Text provided:
::::::

You are viewing a plain text version of this content. The canonical link for it is here.
Posted to solr-user@lucene.apache.org by JOHN JAIRO GÓMEZ LAVERDE <jj...@hotmail.com> on 2011/04/15 22:31:09 UTC

QUESTION: SOLR INDEX BIG FILE SIZES

SOLR
USER SUPPORT TEAM

I have a quiestion about the "maximun file size of solr index",
when i have a "lot of data in the solr index",

-¿How can split the file of the solr index into multiple files?

That's because some "file systems are about to support a maximun
of space in a single file" for example some UNIX file systems only support
a maximun of 2GB per file.

-¿What is the recommended storage strategy for a big solr index files?

Thanks for the reply.

JOHN JAIRO GÓMEZ LAVERDE
Bogotá - Colombia - South America 		 	   		  

Re: QUESTION: SOLR INDEX BIG FILE SIZES

Posted by François Schiettecatte <fs...@gmail.com>.
Specifically to the file size support, all the file systems on current releases of linux (and unixes too) support large files with 64 bit offsets, and I am pretty sure that java VM supports 64 bit offsets in files, so there is no 2GB file size limit anymore.

::::::

Task 1:
Answer these about the Solr thread above:
(a) Which city does the original poster sign off from?
(b) What maximum per-file size does the first post say some UNIX file systems support?
(c) According to the reply, what kind of offsets do current Linux file systems support for large files?
Task 2: Can you echo word for word the part of the Solr thread that opens with the words containing "Thanks for the" and closes with "François Schiettecatte <fs...@gmail.com>."?

Source data:
::::::

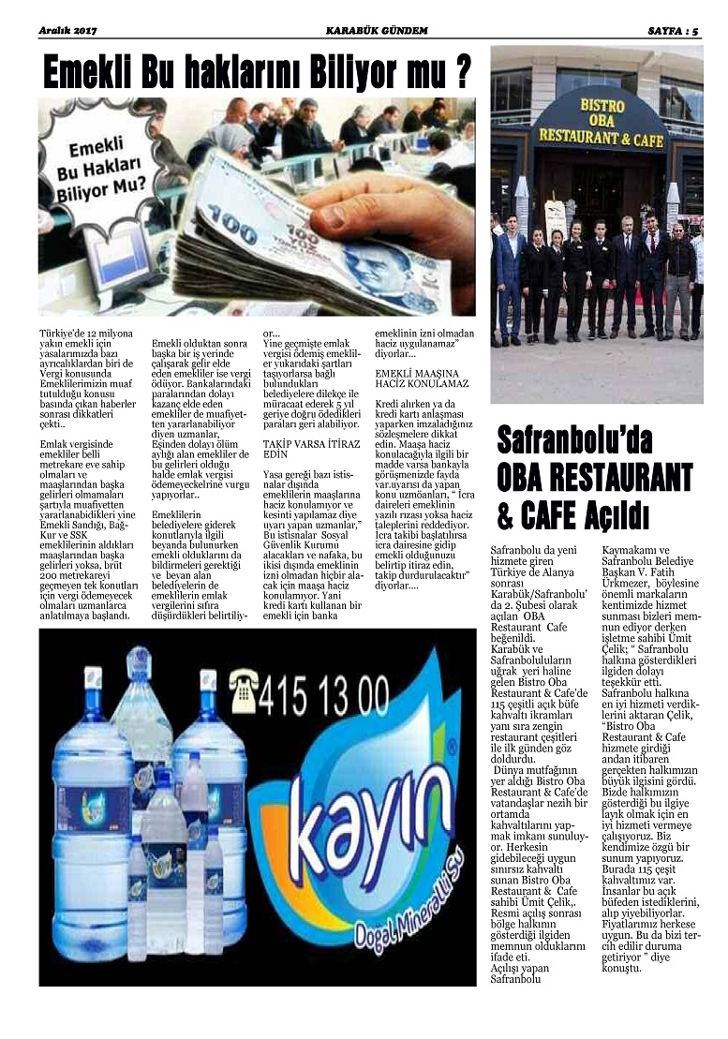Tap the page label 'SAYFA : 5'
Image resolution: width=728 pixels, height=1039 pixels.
(674, 31)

::::::

Finished answer 1:
(a) Bogotá
(b) 2GB
(c) 64 bit offsets

Finished answer 2:
Thanks for the reply.

JOHN JAIRO GÓMEZ LAVERDE
Bogotá - Colombia - South America 		 	   		  

Re: QUESTION: SOLR INDEX BIG FILE SIZES

Posted by François Schiettecatte <fs...@gmail.com>.